Task brief: Return every line below that contains the string "Unbound".

Listing:
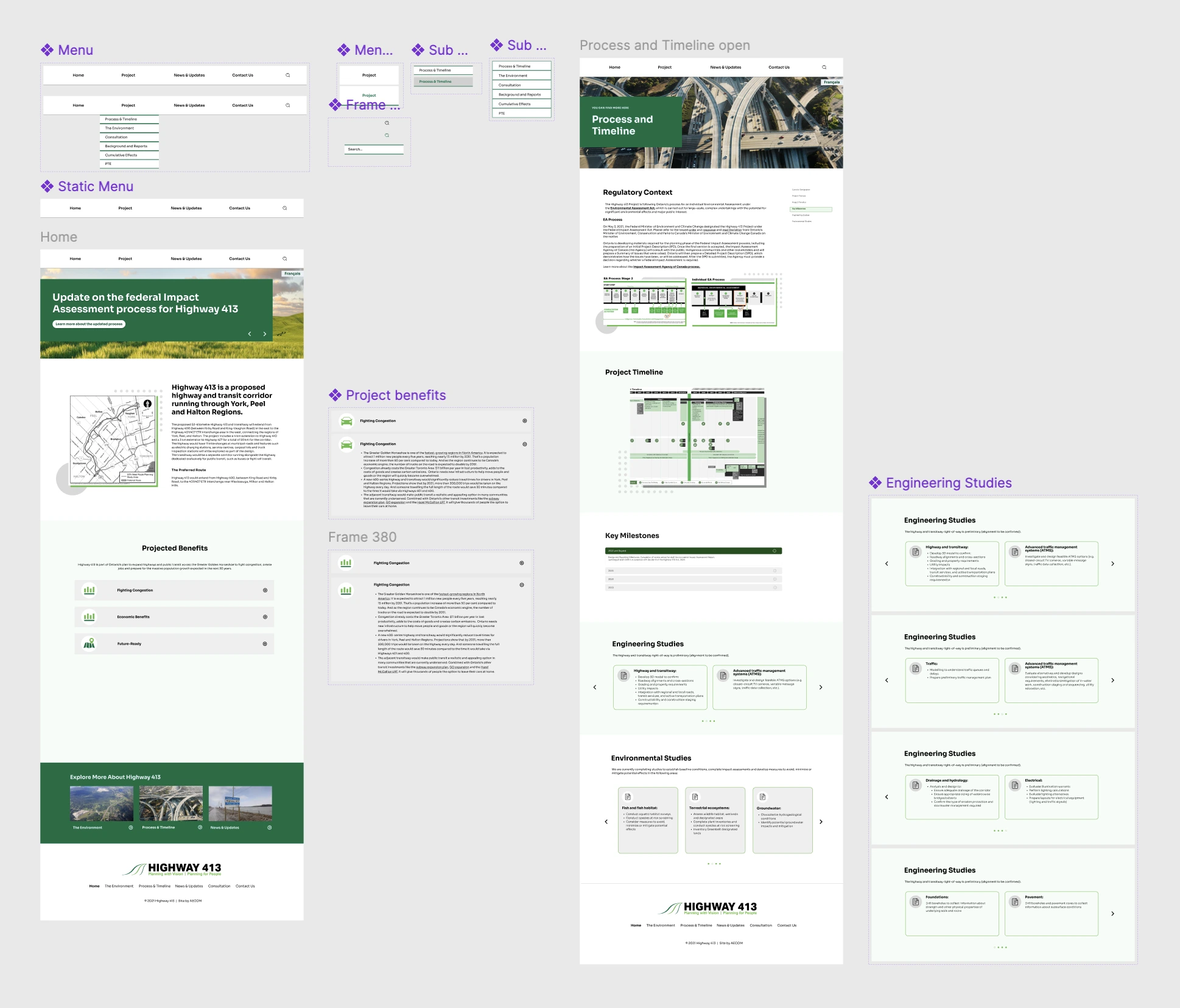Click Process & Timeline thumbnail image in Explore More
Viewport: 1180px width, 1008px height.
pyautogui.click(x=170, y=803)
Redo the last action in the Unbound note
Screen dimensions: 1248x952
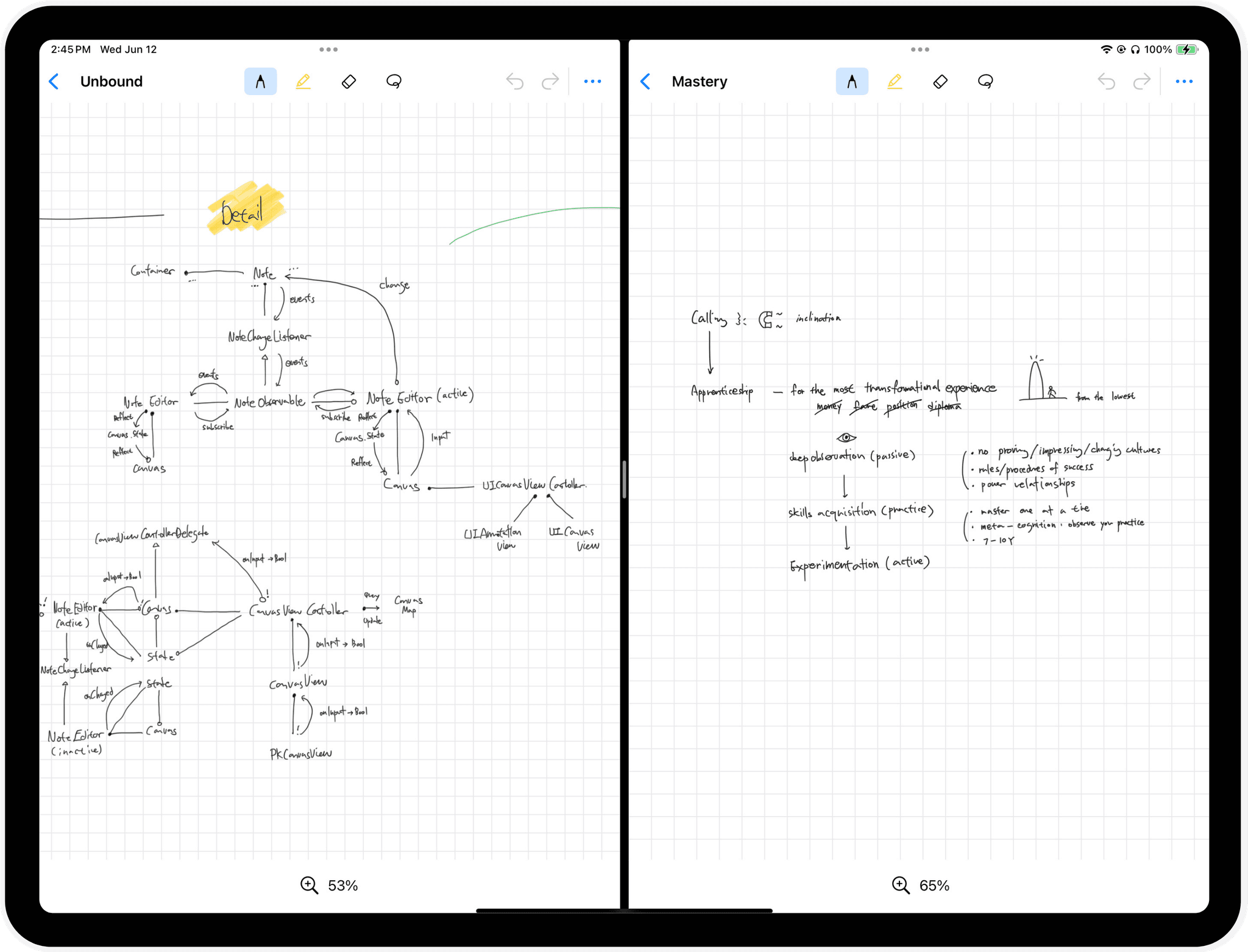point(550,82)

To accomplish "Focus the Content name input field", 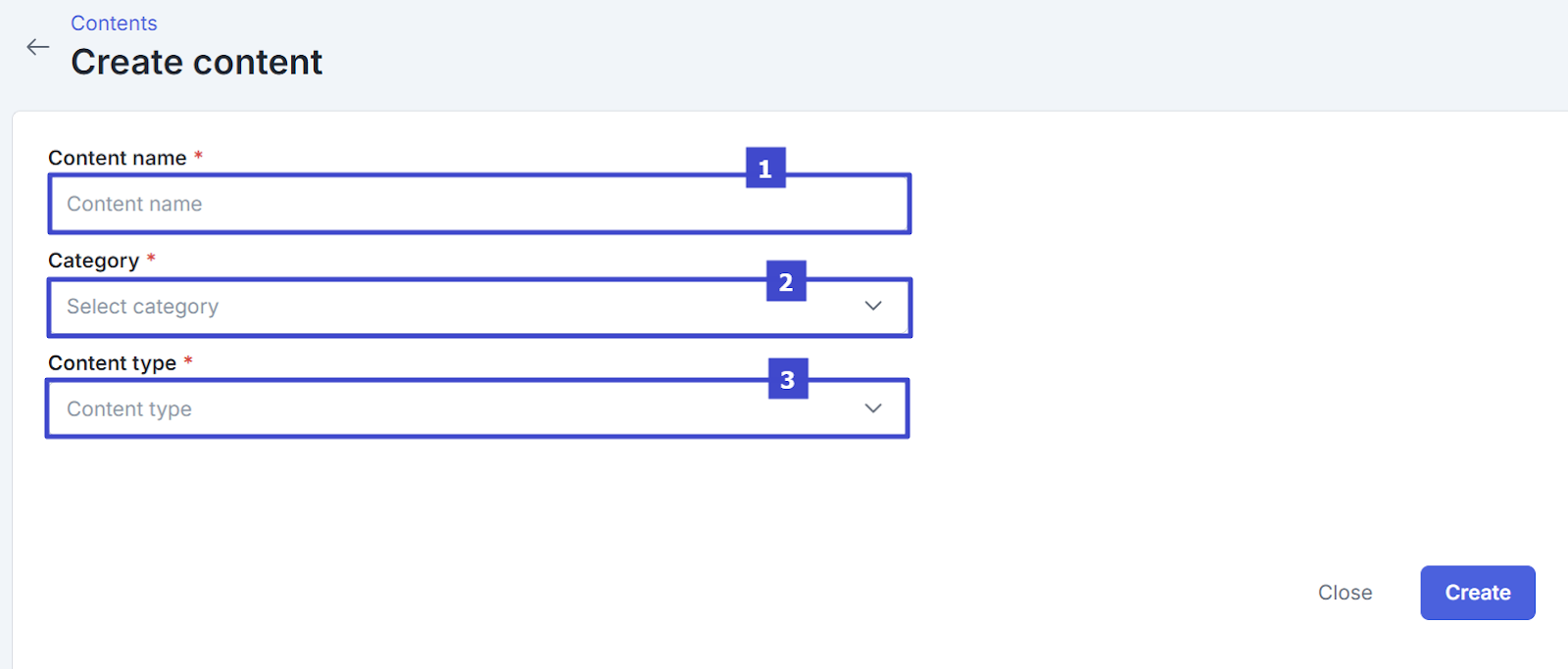I will coord(479,204).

Answer for the task:
Redo the last action in the Unbound note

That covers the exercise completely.